GOAL OF THE EXERCISE
Please write out only the lines from the one containing "Viewport: 853px width, 694px height." through the last line of the listing. Do not include pictures.

EXERCISE MATERIALS
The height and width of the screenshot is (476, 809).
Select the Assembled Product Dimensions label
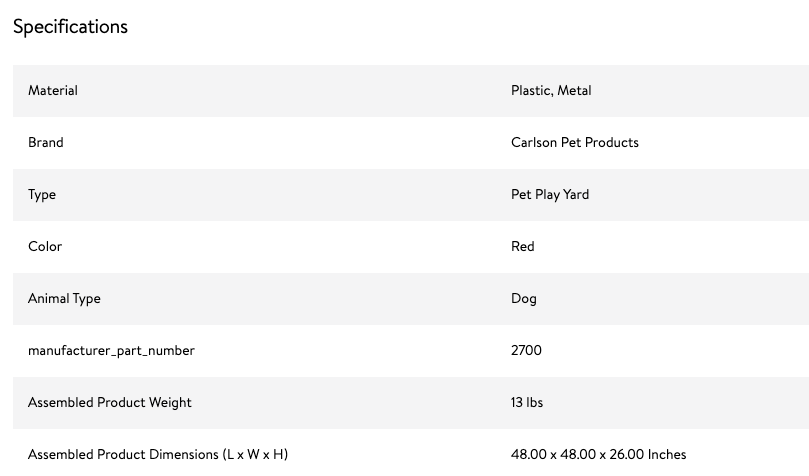[158, 455]
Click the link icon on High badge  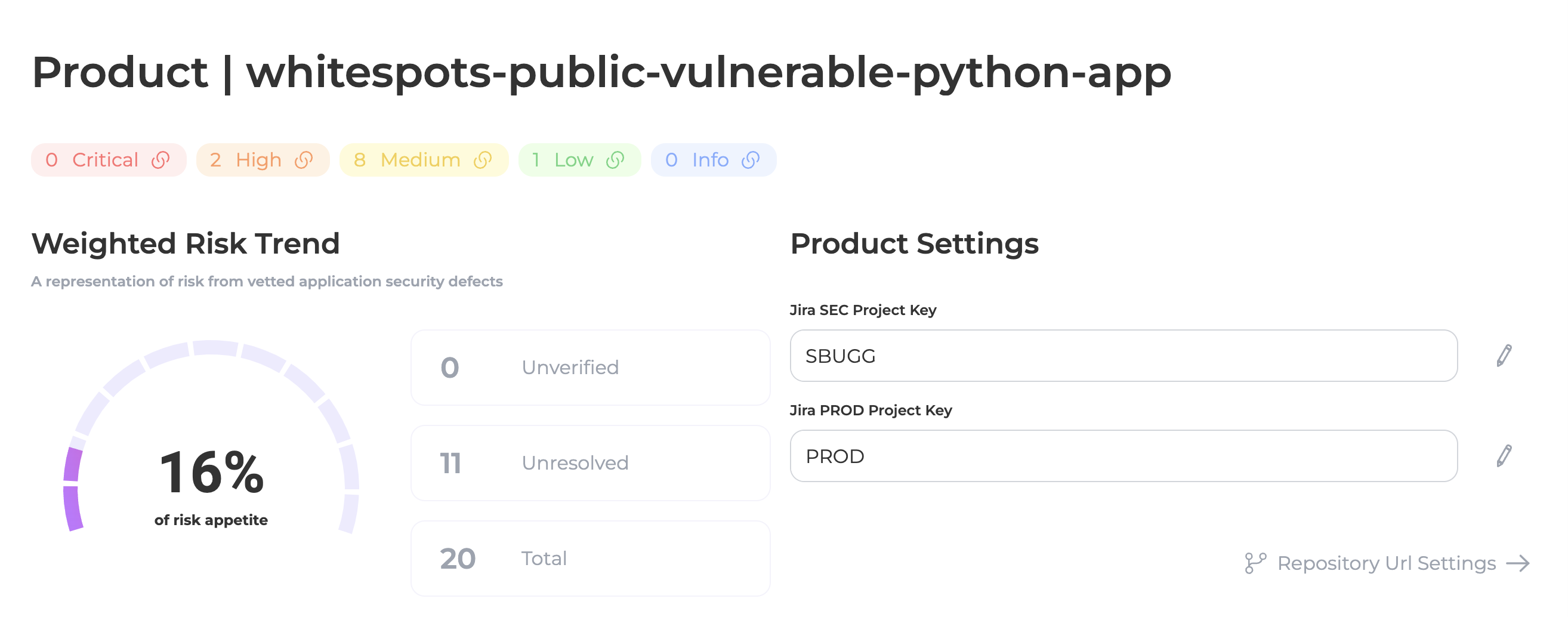[304, 160]
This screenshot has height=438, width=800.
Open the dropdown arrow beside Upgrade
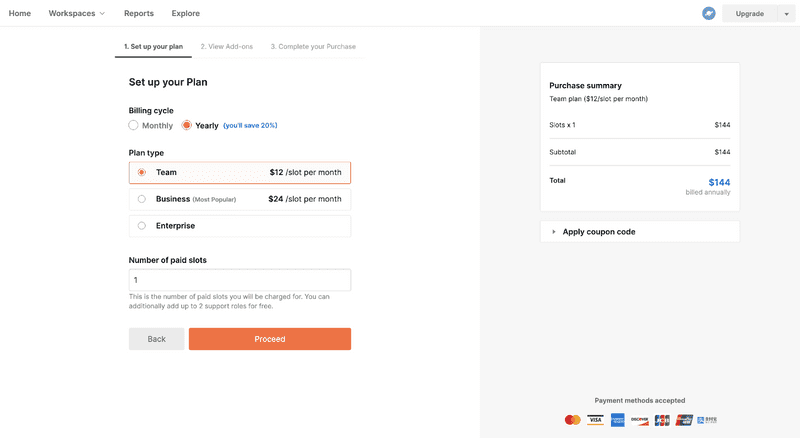click(786, 14)
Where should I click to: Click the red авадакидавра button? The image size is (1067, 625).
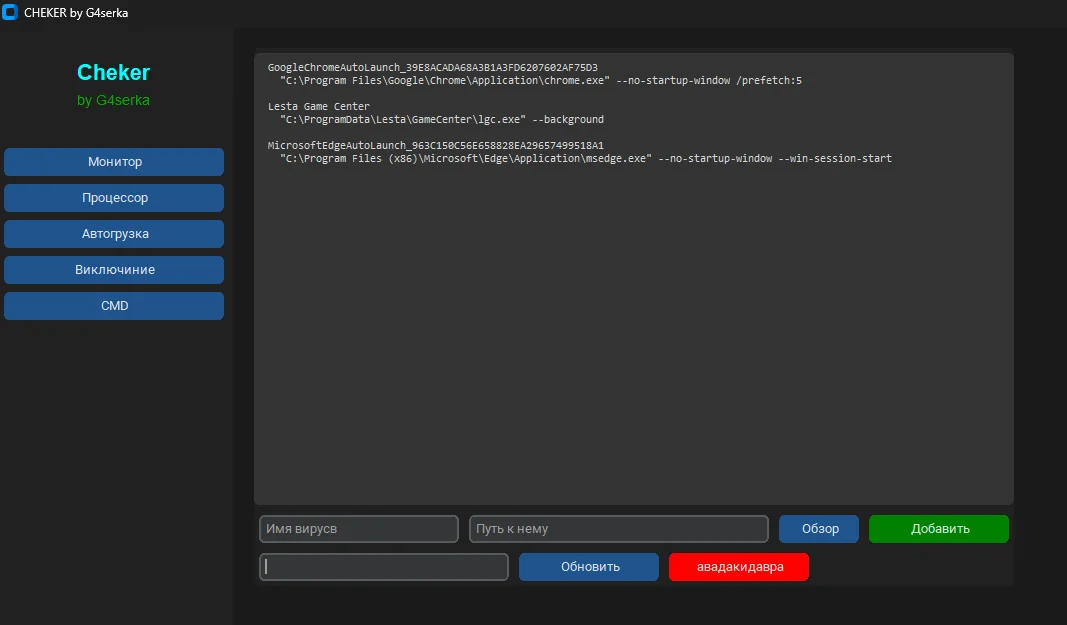[x=738, y=567]
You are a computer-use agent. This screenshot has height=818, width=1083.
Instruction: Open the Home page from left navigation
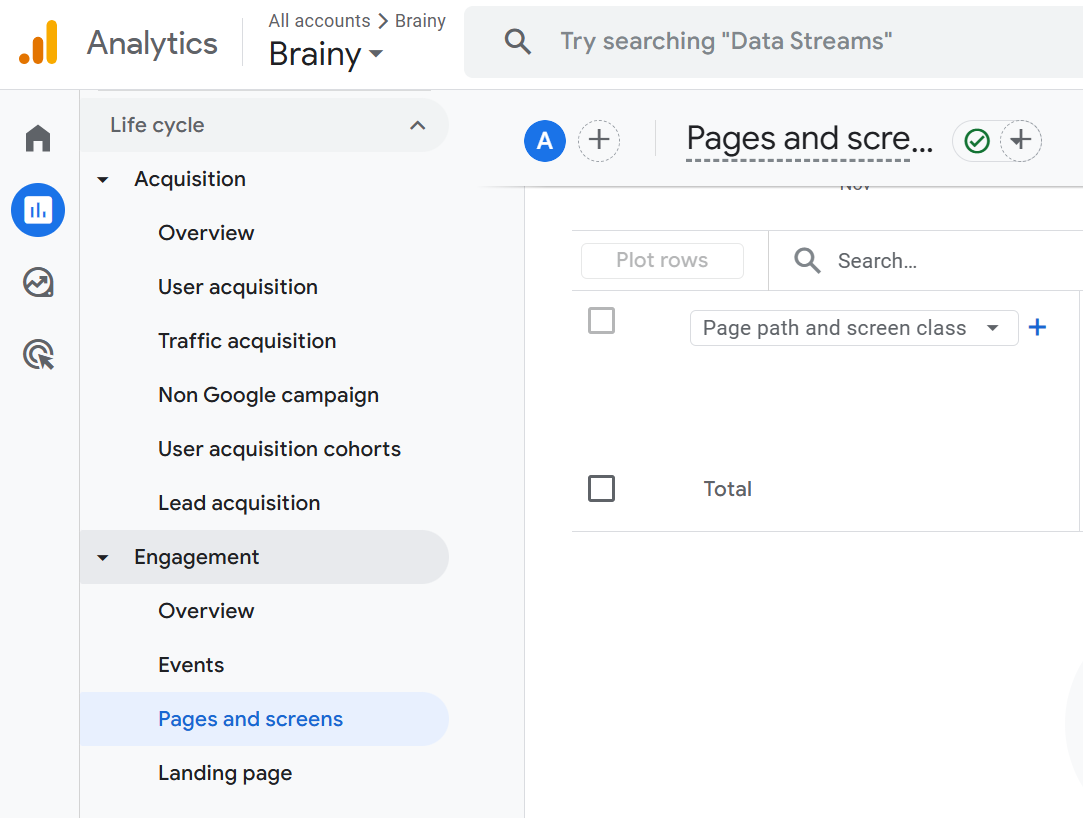pos(37,138)
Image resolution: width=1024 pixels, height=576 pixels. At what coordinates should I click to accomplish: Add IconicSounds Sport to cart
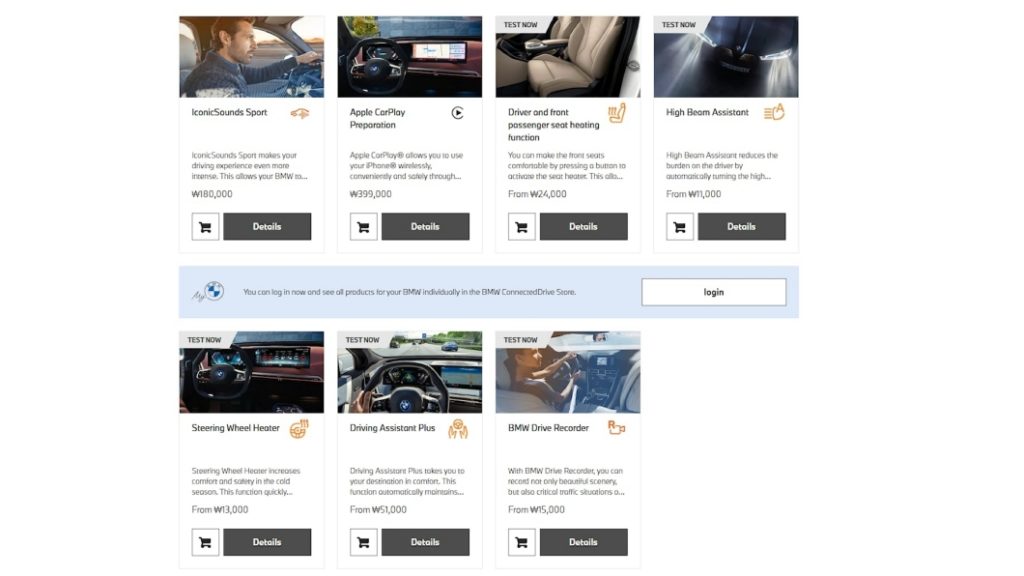point(205,227)
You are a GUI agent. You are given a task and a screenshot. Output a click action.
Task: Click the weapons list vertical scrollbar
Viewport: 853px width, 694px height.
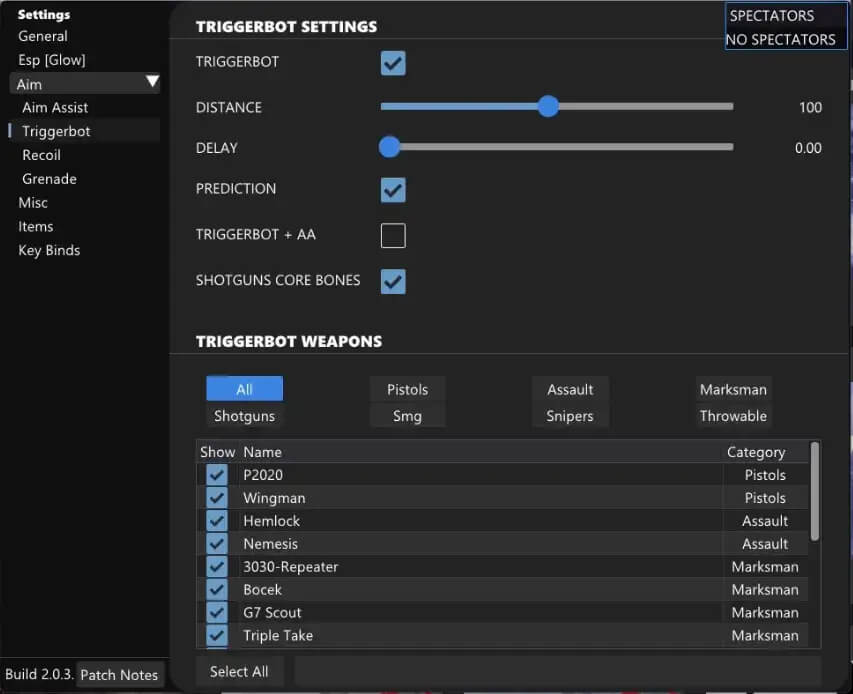(x=815, y=490)
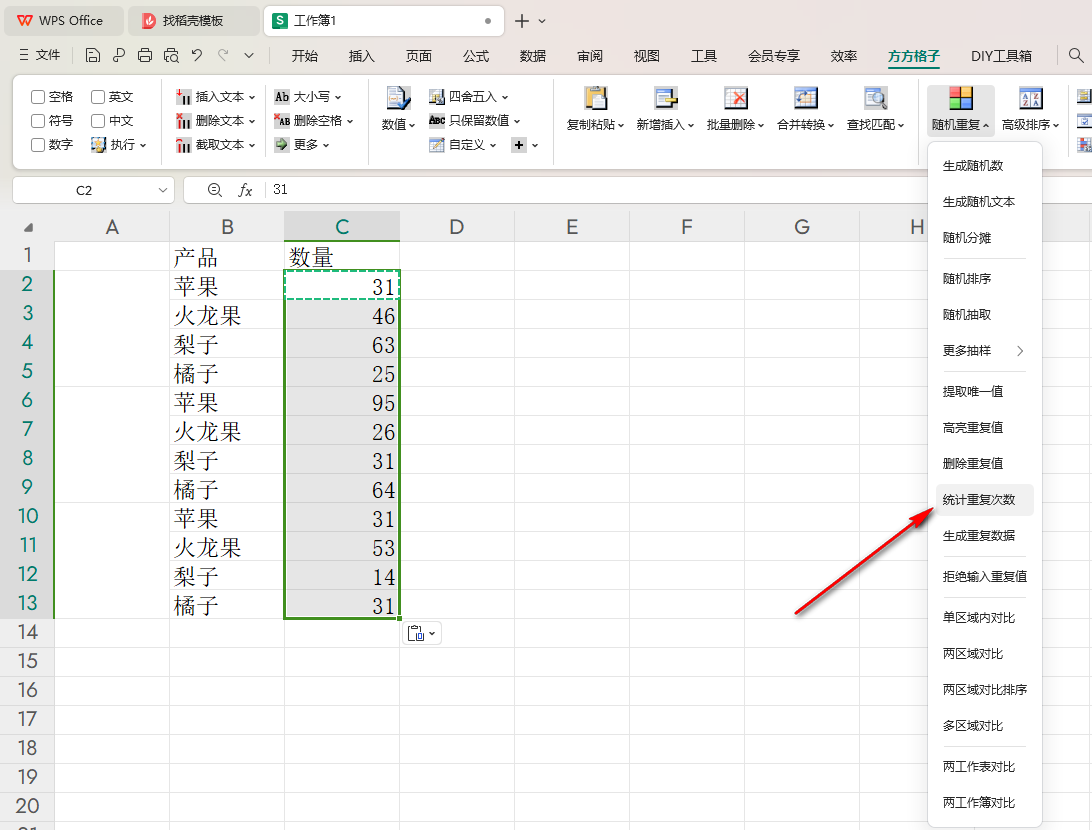Screen dimensions: 1092x830
Task: Click the 高级排序 sort icon
Action: pos(1031,99)
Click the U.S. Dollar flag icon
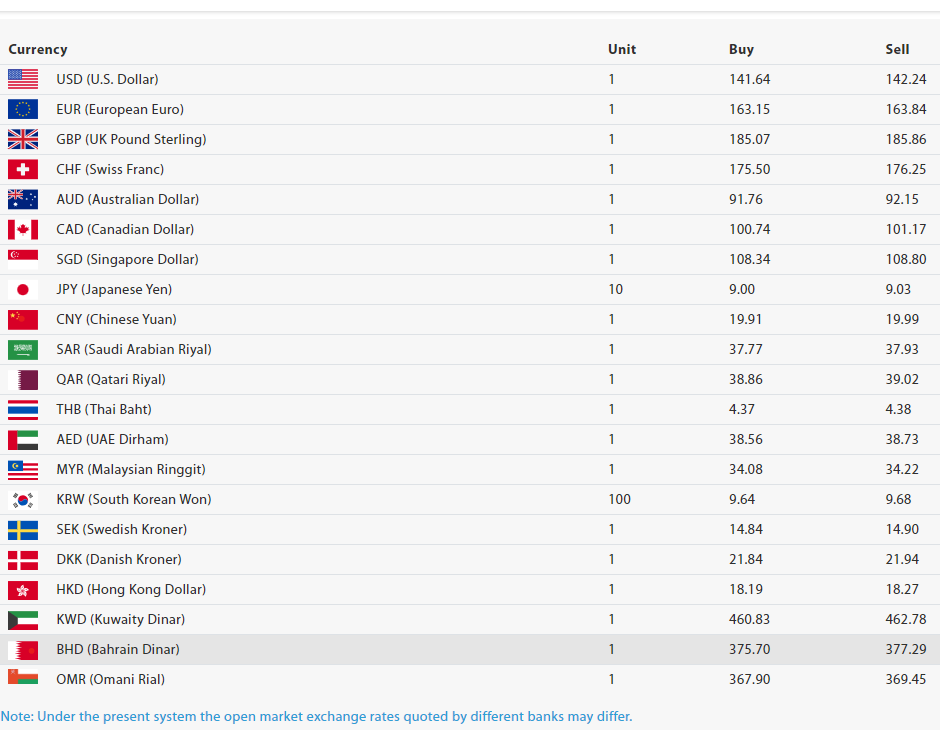Viewport: 940px width, 730px height. 23,79
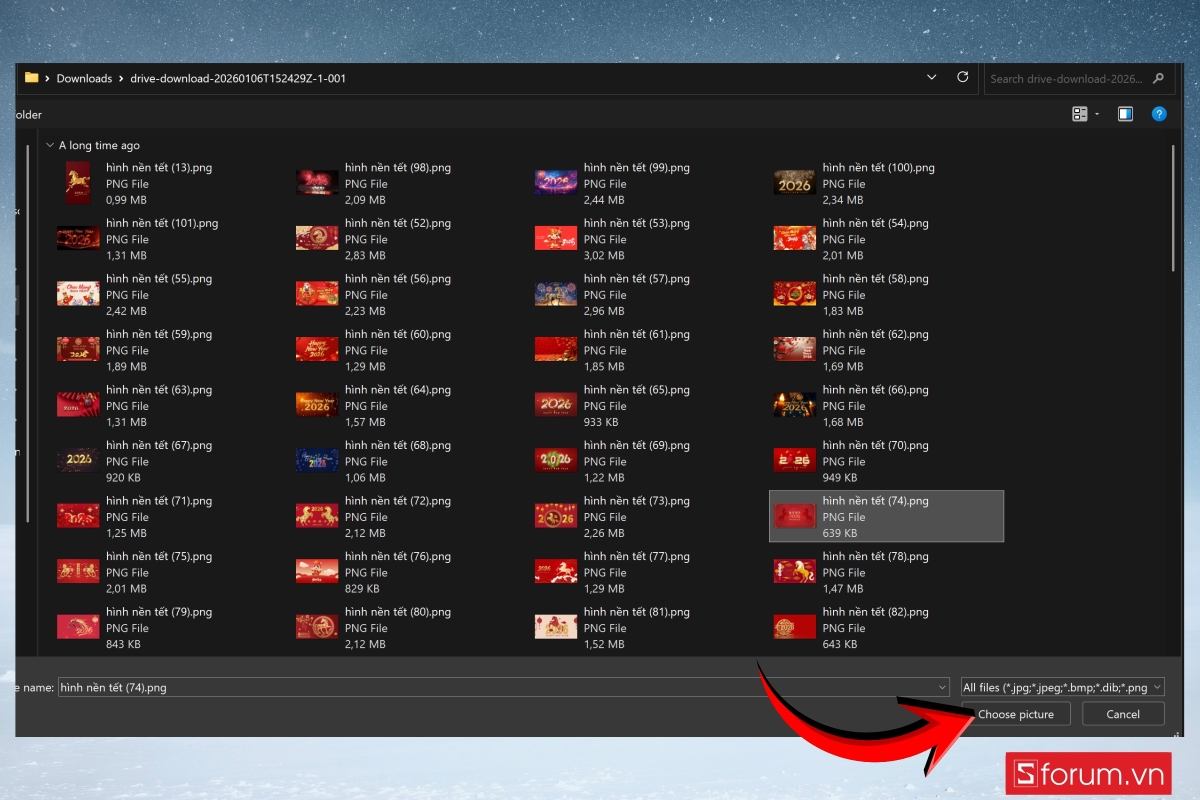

REPLY TO THE TASK
Viewport: 853px width, 694px height.
(x=815, y=490)
Screen dimensions: 1092x830
Task: Click the 高级排序 sort icon
Action: pos(1031,99)
Click the U.S. Dollar flag icon
Viewport: 940px width, 730px height. 23,79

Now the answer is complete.